◆ WORK INSTRUCTIONS
1. Copy out the entire alerting text word for word.
2. Lay out the stretch of stored entries from their first line through the line containing "Blues-Rock (415, 958)" as a JSON list of strings, one string per line, skipping blank lines. Include nothing outside that stretch.

16
Alerting · signals worth waking someone for
Alerts are asks for action, not status updates.
Most teams confuse alerts with logs. Logs tell you what happened. Alerts tell you who needs to do something right now. If an alert goes off and nobody knows what to do, it's just noise. If it goes off and the answer is always "click the button to dismiss it", that's worse than noise: you're teaching people to ignore alerts altogether.
Four alert tiers
Tier 1 · INFO
Goes to a dashboard or log file. Nobody gets paged. Useful for spotting trends over time. Things like "workflow finished", "agent started", "tool called".
Tier 2 · WARN
Pings the on-call channel during work hours. Things like "agent retried 3 times", "response slower than usual", "token budget 80% used". Action: look into it when you have time.
Tier 3 · HIGH
Pages the on-call engineer within minutes, even at 3am. Things like "failure rate just spiked", "more than 5% of requests are getting blocked", "fraud detector is climbing fast". Action: look now.

◆ Stored entries
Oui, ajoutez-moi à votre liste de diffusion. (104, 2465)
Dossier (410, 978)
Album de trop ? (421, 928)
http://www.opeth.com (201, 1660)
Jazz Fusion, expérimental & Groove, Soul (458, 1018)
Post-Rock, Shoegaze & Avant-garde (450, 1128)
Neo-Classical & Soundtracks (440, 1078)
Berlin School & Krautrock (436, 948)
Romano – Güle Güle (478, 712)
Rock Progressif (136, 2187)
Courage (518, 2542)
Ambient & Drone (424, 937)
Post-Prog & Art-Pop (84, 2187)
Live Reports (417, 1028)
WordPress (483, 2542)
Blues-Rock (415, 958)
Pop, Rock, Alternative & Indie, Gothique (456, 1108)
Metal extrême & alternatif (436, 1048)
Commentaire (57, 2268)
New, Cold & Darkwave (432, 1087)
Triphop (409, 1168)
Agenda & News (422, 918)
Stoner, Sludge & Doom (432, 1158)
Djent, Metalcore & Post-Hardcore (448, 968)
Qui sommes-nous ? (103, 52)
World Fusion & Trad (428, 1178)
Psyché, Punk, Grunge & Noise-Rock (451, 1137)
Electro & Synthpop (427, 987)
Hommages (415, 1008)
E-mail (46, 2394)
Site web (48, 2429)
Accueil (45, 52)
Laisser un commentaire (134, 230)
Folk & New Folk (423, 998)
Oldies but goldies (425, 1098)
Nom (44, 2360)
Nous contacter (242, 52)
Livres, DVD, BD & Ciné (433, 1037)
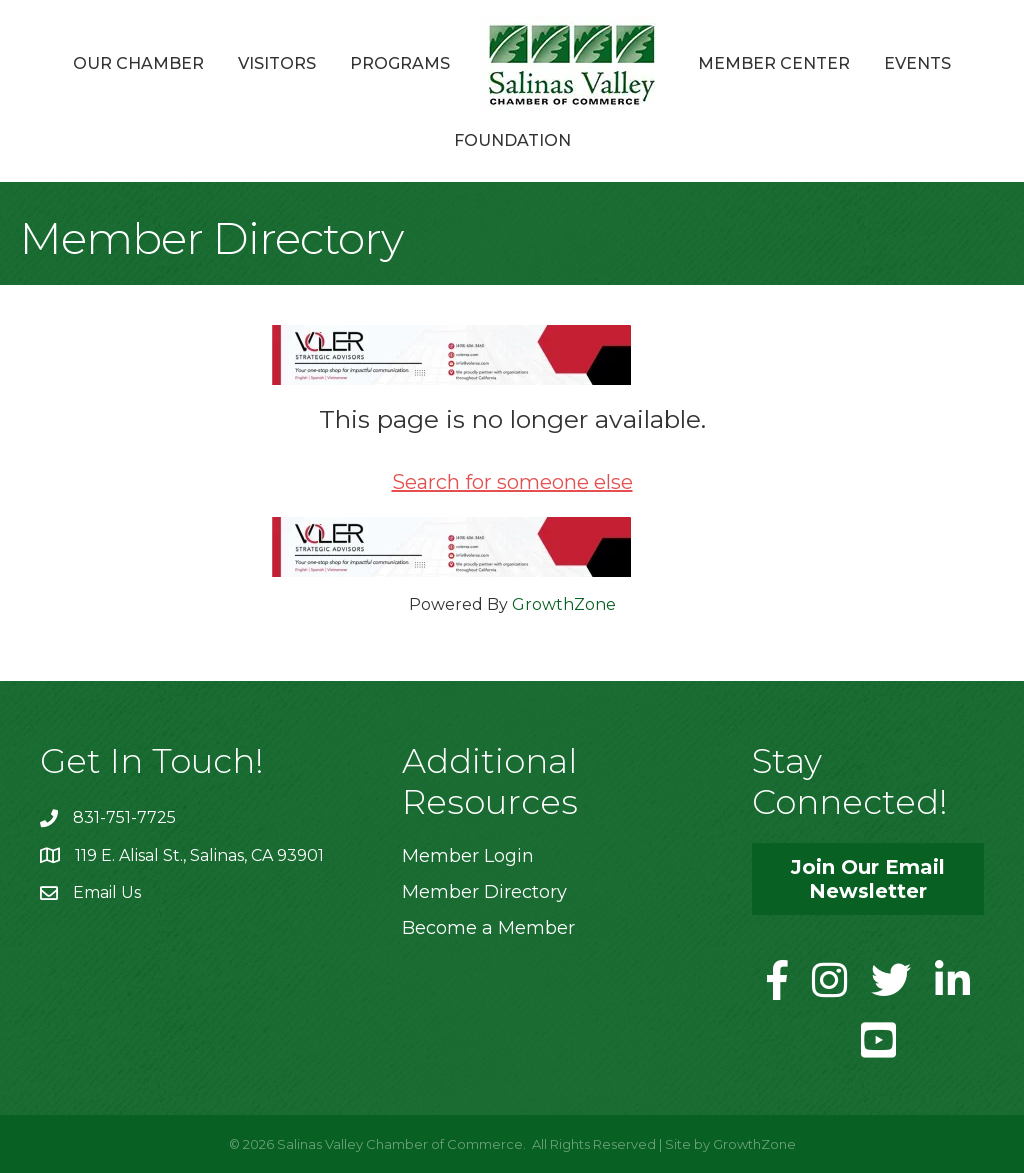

◆ WRITTEN RESPONSES
1.
16
Alerting · signals worth waking someone for
Alerts are asks for action, not status updates.
Most teams confuse alerts with logs. Logs tell you what happened. Alerts tell you who needs to do something right now. If an alert goes off and nobody knows what to do, it's just noise. If it goes off and the answer is always "click the button to dismiss it", that's worse than noise: you're teaching people to ignore alerts altogether.
Four alert tiers
Tier 1 · INFO
Goes to a dashboard or log file. Nobody gets paged. Useful for spotting trends over time. Things like "workflow finished", "agent started", "tool called".
Tier 2 · WARN
Pings the on-call channel during work hours. Things like "agent retried 3 times", "response slower than usual", "token budget 80% used". Action: look into it when you have time.
Tier 3 · HIGH
Pages the on-call engineer within minutes, even at 3am. Things like "failure rate just spiked", "more than 5% of requests are getting blocked", "fraud detector is climbing fast". Action: look now.

2.
[
  "Oui, ajoutez-moi à votre liste de diffusion. (104, 2465)",
  "Dossier (410, 978)",
  "Album de trop ? (421, 928)",
  "http://www.opeth.com (201, 1660)",
  "Jazz Fusion, expérimental & Groove, Soul (458, 1018)",
  "Post-Rock, Shoegaze & Avant-garde (450, 1128)",
  "Neo-Classical & Soundtracks (440, 1078)",
  "Berlin School & Krautrock (436, 948)",
  "Romano – Güle Güle (478, 712)",
  "Rock Progressif (136, 2187)",
  "Courage (518, 2542)",
  "Ambient & Drone (424, 937)",
  "Post-Prog & Art-Pop (84, 2187)",
  "Live Reports (417, 1028)",
  "WordPress (483, 2542)",
  "Blues-Rock (415, 958)"
]